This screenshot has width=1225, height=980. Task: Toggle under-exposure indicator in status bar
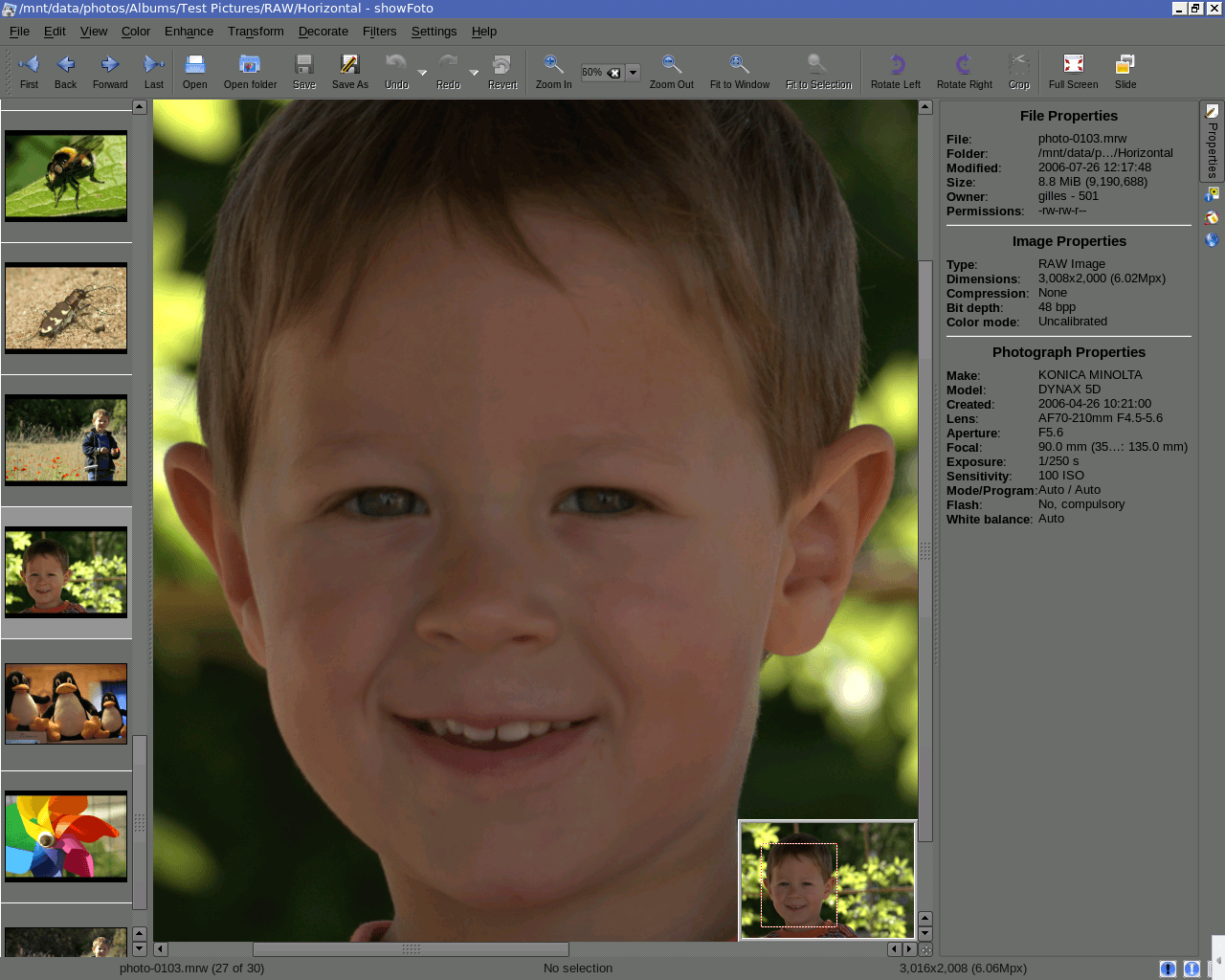pyautogui.click(x=1168, y=969)
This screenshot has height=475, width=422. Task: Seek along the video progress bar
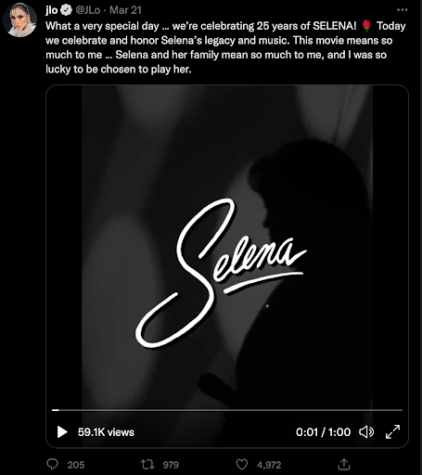pyautogui.click(x=227, y=410)
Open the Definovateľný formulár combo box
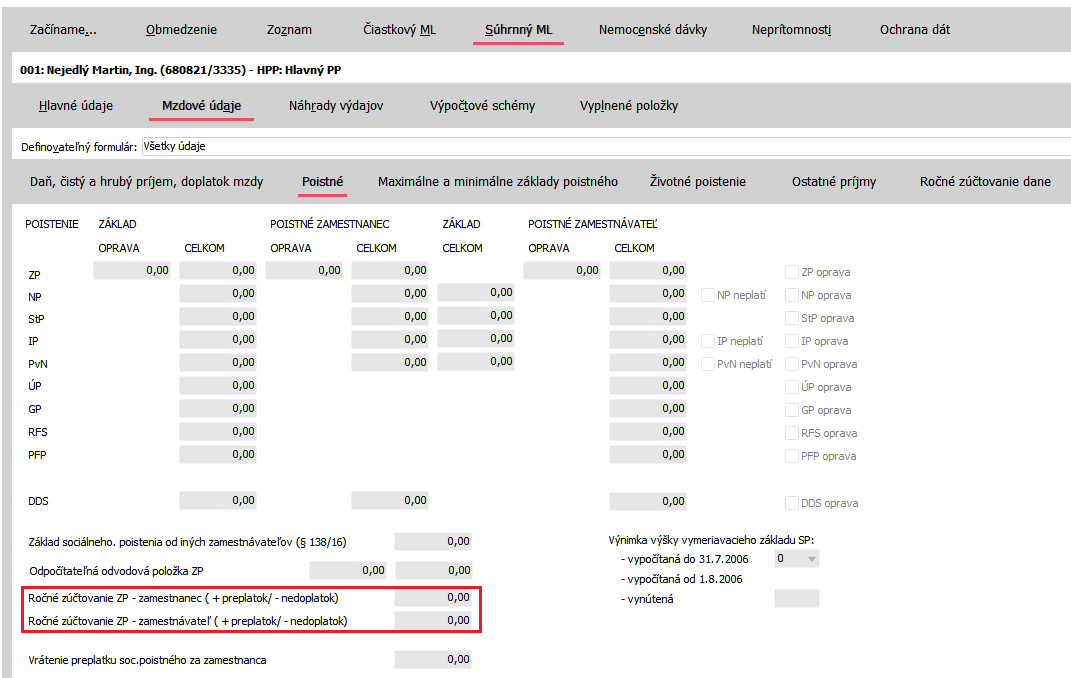The image size is (1071, 678). point(600,146)
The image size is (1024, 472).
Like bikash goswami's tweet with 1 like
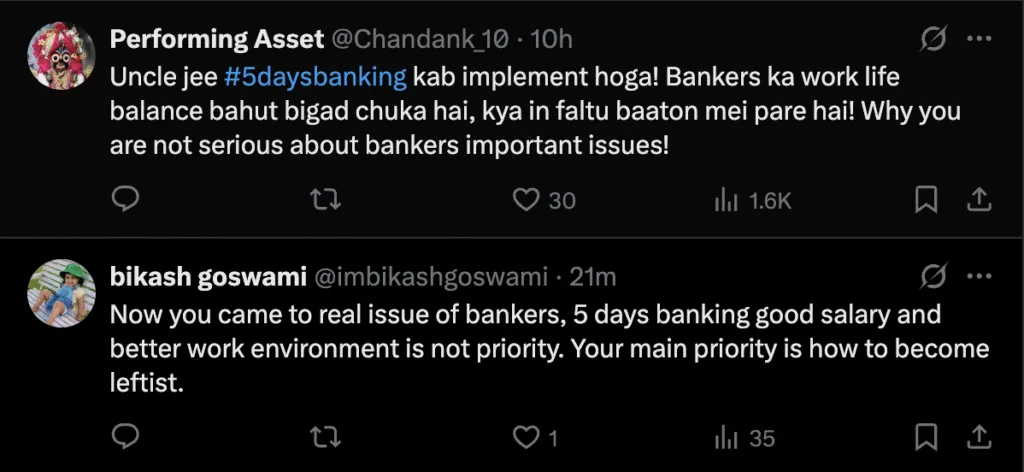[526, 437]
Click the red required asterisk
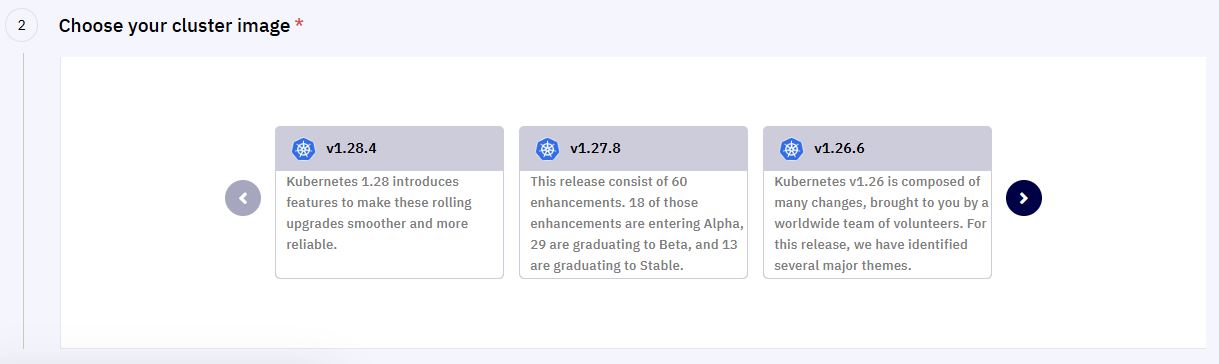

§ **Instructions for the task**: Restate word for word only the lines from the one with "This screenshot has height=475, width=422." through the last line of the material, both included. Any picture should be left out.

§ **Exercise solution**:
This screenshot has height=475, width=422. Task: Seek along the video progress bar
pyautogui.click(x=227, y=410)
Open the Definovateľný formulár combo box
The image size is (1071, 678). point(600,146)
The image size is (1024, 472).
Like bikash goswami's tweet with 1 like
[526, 437]
Click the red required asterisk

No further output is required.